The harmful effects of abuse in a relationship can range from unhappiness and insecurity in the partnership to physical violence. For your own safety and wellbeing, it is crucial to know the warning signs of abuse and how they might present themselves in day-to-day life with your partner. Below are 13 signs to be aware of, according to New Hope.
If you think you may be involved in an abusive relationship, help is available.
You can call New Hope’s Toll-Free, 24-Hour Hotline at 800-323-HOPE (4673).
While your partner might claim that their jealousy is simply the result of their love for you, New Hope purports that it is actually a sign of insecurity and jealousy. An abuser might question you about who you talk to, and express concern about your time spent with your friends, family, or even children. They might try to prevent you from going places – even work or school – out of fear of who you might meet there. They might also bombard you with random calls or drop-in visits in an attempt to “catch” you spending time with others behind their back.

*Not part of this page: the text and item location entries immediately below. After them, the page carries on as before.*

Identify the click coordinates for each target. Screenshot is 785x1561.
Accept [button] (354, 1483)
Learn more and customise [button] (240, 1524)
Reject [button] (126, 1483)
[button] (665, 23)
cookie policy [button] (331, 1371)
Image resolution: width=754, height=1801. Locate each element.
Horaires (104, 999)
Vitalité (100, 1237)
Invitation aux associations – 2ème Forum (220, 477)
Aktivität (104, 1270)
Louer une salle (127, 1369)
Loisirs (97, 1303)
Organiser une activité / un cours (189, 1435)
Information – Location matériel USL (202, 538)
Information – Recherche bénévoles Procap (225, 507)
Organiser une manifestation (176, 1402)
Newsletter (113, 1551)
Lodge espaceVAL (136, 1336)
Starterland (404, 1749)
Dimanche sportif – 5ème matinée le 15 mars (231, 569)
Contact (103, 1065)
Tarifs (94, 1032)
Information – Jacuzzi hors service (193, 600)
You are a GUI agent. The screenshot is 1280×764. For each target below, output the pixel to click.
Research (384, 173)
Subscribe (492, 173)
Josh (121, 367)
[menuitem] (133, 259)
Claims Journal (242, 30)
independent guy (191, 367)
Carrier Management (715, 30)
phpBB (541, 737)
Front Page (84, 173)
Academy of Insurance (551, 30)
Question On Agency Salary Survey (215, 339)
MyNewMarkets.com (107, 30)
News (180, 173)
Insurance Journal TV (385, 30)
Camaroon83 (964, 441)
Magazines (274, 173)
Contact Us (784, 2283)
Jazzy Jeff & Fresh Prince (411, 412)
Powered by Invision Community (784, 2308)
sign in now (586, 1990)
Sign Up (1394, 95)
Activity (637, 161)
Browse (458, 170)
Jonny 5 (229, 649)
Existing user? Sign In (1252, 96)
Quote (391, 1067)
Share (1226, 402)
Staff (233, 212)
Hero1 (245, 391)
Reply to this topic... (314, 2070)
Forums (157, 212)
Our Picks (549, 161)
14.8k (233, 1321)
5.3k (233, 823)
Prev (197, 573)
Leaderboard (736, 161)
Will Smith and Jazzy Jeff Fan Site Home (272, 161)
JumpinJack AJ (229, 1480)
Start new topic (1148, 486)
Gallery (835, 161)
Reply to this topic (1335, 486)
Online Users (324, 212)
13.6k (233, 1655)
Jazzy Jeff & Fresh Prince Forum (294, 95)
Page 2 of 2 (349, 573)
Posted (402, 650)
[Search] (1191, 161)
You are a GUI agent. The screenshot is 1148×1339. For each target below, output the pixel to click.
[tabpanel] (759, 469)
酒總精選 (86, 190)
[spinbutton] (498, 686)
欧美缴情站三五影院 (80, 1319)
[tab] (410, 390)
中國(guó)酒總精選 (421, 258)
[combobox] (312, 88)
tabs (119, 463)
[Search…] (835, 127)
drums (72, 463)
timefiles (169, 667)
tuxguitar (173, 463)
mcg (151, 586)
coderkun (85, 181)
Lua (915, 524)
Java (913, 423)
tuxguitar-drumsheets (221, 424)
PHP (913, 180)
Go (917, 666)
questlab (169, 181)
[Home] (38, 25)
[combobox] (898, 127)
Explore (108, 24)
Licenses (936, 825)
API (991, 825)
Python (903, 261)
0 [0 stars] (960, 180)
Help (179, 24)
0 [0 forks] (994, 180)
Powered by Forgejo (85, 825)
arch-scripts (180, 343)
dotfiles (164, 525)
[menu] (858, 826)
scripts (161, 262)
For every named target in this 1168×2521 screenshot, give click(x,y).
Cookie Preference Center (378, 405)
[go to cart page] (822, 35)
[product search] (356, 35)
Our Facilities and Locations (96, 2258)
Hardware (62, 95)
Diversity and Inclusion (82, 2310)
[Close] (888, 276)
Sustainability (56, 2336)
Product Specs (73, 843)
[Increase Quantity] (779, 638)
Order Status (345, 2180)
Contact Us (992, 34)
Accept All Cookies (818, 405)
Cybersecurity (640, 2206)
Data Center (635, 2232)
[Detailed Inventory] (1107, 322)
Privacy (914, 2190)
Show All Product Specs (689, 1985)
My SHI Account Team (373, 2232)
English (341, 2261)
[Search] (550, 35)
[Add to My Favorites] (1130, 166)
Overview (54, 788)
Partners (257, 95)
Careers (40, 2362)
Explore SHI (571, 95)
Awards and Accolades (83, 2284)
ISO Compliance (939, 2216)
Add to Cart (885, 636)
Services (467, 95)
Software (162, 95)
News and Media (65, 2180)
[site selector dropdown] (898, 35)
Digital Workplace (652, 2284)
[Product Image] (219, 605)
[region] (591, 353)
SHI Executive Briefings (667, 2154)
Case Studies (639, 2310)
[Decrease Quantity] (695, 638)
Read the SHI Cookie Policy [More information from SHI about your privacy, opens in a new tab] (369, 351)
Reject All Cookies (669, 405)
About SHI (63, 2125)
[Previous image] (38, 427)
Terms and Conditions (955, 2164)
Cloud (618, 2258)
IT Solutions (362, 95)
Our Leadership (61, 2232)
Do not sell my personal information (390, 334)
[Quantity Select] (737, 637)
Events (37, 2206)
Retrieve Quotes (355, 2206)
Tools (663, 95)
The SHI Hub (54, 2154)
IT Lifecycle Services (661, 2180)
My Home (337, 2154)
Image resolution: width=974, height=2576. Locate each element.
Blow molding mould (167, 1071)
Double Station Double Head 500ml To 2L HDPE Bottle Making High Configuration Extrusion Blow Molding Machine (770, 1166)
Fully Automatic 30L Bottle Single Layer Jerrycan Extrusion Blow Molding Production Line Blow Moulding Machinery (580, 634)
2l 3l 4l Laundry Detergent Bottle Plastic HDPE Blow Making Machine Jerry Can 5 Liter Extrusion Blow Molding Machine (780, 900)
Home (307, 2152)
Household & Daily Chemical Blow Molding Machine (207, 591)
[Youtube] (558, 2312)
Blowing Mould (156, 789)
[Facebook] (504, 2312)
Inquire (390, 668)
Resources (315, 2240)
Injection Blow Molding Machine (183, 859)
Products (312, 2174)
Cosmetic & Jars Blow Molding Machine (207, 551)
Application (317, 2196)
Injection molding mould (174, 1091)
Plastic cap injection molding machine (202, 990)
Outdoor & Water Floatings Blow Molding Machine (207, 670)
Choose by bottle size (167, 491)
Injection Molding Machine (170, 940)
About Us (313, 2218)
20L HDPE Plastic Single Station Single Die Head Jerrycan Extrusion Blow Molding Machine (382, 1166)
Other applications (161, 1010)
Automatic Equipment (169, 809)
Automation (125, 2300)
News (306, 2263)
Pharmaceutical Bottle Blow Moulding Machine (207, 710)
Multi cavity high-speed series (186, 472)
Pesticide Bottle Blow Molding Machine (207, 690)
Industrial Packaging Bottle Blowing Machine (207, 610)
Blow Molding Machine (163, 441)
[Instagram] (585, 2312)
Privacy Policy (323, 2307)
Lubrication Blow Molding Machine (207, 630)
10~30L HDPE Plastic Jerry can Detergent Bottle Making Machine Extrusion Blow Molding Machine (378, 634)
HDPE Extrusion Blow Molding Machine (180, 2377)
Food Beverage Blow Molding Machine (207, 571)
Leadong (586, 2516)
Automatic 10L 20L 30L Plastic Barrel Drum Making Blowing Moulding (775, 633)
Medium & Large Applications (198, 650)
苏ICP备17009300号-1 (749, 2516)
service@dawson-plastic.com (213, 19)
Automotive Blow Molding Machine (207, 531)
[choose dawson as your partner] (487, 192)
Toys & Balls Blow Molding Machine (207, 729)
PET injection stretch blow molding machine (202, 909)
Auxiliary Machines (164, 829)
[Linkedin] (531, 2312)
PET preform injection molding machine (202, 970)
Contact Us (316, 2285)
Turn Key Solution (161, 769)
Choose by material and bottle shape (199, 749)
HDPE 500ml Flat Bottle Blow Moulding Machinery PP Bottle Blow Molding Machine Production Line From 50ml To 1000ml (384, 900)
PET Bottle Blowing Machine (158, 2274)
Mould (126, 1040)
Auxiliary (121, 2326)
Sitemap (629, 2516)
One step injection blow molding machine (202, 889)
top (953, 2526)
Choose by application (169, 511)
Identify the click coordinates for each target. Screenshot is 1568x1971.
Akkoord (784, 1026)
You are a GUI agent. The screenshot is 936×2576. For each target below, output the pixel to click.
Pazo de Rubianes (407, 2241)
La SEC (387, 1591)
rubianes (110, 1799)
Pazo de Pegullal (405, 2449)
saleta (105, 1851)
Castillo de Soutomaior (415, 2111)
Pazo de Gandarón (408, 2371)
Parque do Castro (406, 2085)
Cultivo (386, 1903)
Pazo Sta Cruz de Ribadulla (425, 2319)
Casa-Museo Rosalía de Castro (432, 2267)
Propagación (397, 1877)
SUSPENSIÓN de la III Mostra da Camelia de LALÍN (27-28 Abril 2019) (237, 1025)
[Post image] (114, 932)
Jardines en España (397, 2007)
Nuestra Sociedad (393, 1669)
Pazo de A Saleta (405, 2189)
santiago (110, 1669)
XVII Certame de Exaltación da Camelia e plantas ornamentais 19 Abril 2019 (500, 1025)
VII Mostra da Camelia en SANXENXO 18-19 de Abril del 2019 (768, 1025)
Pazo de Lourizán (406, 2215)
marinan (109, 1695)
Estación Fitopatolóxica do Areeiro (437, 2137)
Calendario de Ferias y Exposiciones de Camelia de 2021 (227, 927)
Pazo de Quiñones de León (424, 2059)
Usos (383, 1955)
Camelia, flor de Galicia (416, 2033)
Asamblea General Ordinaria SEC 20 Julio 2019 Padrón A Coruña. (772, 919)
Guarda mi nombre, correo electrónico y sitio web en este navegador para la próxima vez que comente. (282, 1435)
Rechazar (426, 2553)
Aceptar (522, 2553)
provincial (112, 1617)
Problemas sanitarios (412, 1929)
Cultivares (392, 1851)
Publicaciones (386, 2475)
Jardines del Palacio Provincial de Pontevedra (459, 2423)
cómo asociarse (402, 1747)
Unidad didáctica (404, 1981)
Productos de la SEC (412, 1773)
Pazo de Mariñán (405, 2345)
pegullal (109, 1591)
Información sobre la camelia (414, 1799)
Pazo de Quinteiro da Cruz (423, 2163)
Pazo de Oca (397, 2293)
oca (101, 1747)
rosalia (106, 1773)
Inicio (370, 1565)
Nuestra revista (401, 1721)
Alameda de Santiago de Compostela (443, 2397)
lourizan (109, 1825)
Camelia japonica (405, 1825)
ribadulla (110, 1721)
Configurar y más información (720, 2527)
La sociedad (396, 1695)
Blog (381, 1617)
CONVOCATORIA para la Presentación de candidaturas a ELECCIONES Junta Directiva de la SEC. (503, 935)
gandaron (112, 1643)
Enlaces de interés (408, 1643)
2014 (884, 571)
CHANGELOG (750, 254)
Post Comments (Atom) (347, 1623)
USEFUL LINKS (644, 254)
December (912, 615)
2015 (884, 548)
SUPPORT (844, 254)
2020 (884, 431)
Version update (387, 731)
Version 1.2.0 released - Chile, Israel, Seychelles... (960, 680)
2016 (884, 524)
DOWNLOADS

If only one partner in the relationship makes the rules and decisions, they might be overly controlling of you. They might go as far as to excessively take note of when you leave the house and when you get home, or check your call and browser history. An abuser might also try to control the way you dress and what you do with your time.
Abusers often insist on starting the relationship with a bang. They might come on strong from the get-go, pressuring you to commit with claims like “It was love at first sight” and “You’re the only person I could ever talk to.” The love is often fast and intense, and your lover charming and seemingly very loyal.
Abusers tend to expect their partners to be perfect and willing to meet all their needs. They may say things like “If you love me, then I’m all you need.”
The abuser might try to isolate you from everyone but him or herself. They keep you from your friends and family by constantly putting them down and making you feel guilty for wanting to spend time with them.
An abuser does not take responsibility for their problems; everyone else is always the cause. For example, if he goes into a rage, he might defend himself by saying “You made me mad.”
An abuser is easily insulted, takes everything as a personal attack, and often exaggerates.
Cruelty to Animals or Children
Abusive behavior toward animals and children is a huge red flag. Abusers can be cruel to animals and children with no remorse or sensitivity to their pain.
“Playful” Use of Force of Sex
He or she might be rough or forceful during sex under the guise of “play.” This could include holding their partner down, pressuring them into intercourse, or demanding intercourse when they know their partner isn’t feeling well or isn’t in the mood. They have no regard for the victim’s needs or desires.
An abuser might say cruel and harmful things to their victim. This could include degrading comments, name-calling, or cursing, sometimes in front of other people. They might make you feel guilty, embarrassed, or worthless.
Dr. Jeckyl and Mr. Hyde
An abusive partner might be loving and sweet one moment, and angry and explosive the next. During these periods of calm, you might feel crazy for once thinking they were abusive – until the cycle repeats.
Past History of Battering
Beware of any person who has a history of battery. According to New Hope, “a batterer will beat any partner they are with if the person is with them long enough for the violence to begin; situational circumstances do not cause a person to have an abusive relationship.”
Use of Violence and Threats of Violence
Violence in a relationship is never acceptable. This can include holding the victim down, pushing them against a wall, throwing or breaking objects as a punishment, or physically preventing them from leaving a room. Threats of violence include any threat or physical force meant to control the victim: “I’ll kill you”, “I’ll break your neck”, “If you ever leave, I’ll kill you.”